Even this time of year, when a day spent scantily clad in the sunshine is the furthest thing from your mind, you need to keep your kids (and yourself) safe in the sun. This past weekend we spent most of the day in the sun. Even though it is March that sun was hot and you could feel that it could cause a sunburn. We spent the day applying sunblock but since the kids sweat during their soccer games we all got a little sunburned. Sunblock and sun protection for myself and the kids is not something I mess around with.
Nine out of ten cases of non-melanoma skin cancer are caused by exposure to the sun. And getting just one blistering sunburn during the childhood or adolescent years can raise your child’s risk of developing cancer later in life. The risk goes up with each sunburn, particularly in the first 18 years of life. Sunburns are possible even in the winter months, when the rays are not as strong. The rays can bounce off of the snow, which makes them extra potent, and many parents don’t even think about slathering their kids with sunscreen when the temperatures are hovering around the freezing mark.

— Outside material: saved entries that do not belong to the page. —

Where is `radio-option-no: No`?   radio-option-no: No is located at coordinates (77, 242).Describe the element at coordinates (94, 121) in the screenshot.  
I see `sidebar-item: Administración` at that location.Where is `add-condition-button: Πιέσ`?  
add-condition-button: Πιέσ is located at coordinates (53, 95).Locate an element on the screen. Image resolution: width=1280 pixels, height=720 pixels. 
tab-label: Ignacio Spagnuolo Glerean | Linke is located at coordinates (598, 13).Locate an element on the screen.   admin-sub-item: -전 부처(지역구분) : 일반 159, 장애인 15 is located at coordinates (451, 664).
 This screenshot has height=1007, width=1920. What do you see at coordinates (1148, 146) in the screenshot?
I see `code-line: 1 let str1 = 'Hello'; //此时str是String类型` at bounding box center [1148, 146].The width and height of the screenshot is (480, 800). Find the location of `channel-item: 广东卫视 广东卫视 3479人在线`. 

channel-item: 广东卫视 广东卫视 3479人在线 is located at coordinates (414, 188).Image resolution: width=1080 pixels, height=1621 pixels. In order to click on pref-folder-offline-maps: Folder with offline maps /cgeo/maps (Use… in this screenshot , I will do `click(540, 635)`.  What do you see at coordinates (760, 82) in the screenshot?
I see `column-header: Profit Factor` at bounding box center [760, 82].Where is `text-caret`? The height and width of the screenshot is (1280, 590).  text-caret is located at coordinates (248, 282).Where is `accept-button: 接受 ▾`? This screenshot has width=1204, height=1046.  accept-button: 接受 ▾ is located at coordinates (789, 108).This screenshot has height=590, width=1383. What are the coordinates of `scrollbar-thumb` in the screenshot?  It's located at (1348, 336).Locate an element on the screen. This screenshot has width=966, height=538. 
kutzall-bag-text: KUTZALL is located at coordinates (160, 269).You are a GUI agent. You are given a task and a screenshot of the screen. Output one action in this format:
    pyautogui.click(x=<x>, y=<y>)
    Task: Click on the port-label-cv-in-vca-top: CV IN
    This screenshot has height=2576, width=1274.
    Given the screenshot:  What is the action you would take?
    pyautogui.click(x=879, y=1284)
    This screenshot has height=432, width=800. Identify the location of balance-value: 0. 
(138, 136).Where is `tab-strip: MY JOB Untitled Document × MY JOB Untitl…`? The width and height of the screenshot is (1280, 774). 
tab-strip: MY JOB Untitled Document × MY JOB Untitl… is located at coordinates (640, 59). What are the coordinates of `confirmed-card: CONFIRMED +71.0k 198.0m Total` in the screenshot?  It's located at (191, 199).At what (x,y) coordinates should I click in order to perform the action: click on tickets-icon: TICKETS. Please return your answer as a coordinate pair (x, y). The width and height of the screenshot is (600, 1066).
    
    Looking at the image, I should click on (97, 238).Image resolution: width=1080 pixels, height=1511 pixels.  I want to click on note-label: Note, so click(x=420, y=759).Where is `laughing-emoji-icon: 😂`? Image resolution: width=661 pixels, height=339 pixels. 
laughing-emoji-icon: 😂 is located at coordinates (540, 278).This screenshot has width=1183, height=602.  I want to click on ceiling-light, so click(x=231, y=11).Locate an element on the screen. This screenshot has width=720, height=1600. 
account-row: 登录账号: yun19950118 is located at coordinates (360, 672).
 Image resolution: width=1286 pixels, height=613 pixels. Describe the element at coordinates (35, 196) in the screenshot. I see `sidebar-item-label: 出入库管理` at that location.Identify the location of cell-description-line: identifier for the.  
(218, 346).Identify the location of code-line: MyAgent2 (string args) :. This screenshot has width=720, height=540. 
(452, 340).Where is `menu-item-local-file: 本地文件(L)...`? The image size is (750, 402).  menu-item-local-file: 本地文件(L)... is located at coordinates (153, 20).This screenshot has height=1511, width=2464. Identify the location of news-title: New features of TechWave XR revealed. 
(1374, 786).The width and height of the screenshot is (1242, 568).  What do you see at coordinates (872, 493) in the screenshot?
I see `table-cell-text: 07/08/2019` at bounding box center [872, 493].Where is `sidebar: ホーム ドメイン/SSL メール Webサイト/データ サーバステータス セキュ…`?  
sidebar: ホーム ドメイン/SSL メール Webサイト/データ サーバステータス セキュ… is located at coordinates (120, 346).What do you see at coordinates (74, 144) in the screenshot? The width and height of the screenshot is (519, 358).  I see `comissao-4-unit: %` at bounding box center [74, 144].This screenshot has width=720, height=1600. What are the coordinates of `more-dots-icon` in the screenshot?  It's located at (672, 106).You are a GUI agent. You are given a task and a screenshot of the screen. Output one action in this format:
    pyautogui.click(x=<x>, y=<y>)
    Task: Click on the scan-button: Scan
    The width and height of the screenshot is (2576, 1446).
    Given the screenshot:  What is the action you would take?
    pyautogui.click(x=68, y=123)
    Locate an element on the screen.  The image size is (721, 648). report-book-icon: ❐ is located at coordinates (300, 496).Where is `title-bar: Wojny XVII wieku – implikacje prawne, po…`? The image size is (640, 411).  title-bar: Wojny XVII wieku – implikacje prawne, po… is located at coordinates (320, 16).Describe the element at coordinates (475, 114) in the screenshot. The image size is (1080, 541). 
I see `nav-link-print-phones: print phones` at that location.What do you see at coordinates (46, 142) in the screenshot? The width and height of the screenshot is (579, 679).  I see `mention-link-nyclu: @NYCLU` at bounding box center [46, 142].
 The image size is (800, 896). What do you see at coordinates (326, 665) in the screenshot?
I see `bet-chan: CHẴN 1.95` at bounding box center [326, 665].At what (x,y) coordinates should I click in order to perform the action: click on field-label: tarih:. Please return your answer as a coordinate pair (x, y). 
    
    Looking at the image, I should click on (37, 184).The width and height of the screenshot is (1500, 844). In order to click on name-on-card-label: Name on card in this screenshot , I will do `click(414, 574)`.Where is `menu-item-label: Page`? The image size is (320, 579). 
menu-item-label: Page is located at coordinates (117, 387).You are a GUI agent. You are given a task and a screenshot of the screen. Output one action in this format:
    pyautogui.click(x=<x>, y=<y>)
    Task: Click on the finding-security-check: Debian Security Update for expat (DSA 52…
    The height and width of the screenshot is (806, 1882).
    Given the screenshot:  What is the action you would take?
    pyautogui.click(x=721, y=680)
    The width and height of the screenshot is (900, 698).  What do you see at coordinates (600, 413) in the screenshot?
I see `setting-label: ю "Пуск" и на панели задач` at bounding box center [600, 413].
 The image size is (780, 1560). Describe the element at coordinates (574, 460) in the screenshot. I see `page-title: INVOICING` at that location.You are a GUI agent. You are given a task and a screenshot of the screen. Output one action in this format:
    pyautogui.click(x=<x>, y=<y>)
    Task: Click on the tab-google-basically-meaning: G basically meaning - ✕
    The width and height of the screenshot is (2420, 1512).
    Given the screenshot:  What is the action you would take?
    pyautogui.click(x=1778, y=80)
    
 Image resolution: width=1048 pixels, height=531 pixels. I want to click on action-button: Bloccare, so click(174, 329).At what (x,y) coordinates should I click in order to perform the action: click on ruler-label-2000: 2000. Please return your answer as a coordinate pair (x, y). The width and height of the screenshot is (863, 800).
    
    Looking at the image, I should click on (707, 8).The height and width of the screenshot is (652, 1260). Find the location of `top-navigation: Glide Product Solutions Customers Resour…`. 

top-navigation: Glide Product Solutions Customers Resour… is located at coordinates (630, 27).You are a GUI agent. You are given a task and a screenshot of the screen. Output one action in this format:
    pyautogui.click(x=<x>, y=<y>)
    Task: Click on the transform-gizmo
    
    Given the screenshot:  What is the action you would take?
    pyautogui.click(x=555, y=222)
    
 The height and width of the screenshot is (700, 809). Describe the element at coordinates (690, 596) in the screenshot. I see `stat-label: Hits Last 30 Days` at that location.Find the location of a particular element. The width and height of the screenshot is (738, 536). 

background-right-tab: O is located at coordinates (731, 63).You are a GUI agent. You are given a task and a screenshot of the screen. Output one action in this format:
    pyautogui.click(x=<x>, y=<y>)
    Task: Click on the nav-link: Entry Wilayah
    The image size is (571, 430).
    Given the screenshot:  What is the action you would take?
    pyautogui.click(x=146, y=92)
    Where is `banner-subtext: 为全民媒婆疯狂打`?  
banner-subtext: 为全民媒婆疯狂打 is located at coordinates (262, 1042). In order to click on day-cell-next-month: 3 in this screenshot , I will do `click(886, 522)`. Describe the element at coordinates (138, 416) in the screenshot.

Here are some things you need to know:
*Your littlest ones should not be in the sun much at all. Babies under six months of age should not wear sunscreen unless the benefits clearly outweigh the risks, and in most cases, only your pediatrician can tell you whether they do. You should avoid exposing your infant to the winter elements anyway, if possible.
*Avoid sending your kids out to play in direct sunlight between the hours of 10:00 am and 4:00 pm. Even though it’s chilly, the sun’s rays can still cause damage.
*Use a tear-free sunscreen with a minimum SPF of 15 on any exposed areas of your child’s body. Depending on what your child is wearing, these parts might include the ears, the face, the hands and the back of his neck. Do this even on cloudy days, as the rays can penetrate clouds.
*Give your child a pair of snazzy sunglasses to wear. These will help him avoid squinting due to sun glare, and will protect the delicate skin around his eyes, as well as the eyes themselves.
*If your child has tanned skin or freckles, this is an indication that sun damage has already occurred. Ask his pediatrician if he should have a once-over by a dermatologist.
*Look for SPF of 30 or higher and choose a sunscreen that protects against both UVA and UVB rays.
* Sun shirts and a Hat are sometimes your best line of defense against the sun. Read all about our sunblock guidelines
You can easily keep your child safe from the potentially damaging effects of the sun by remembering to protect his baby-soft skin. The protection you provide now can carry benefits that will last his entire life!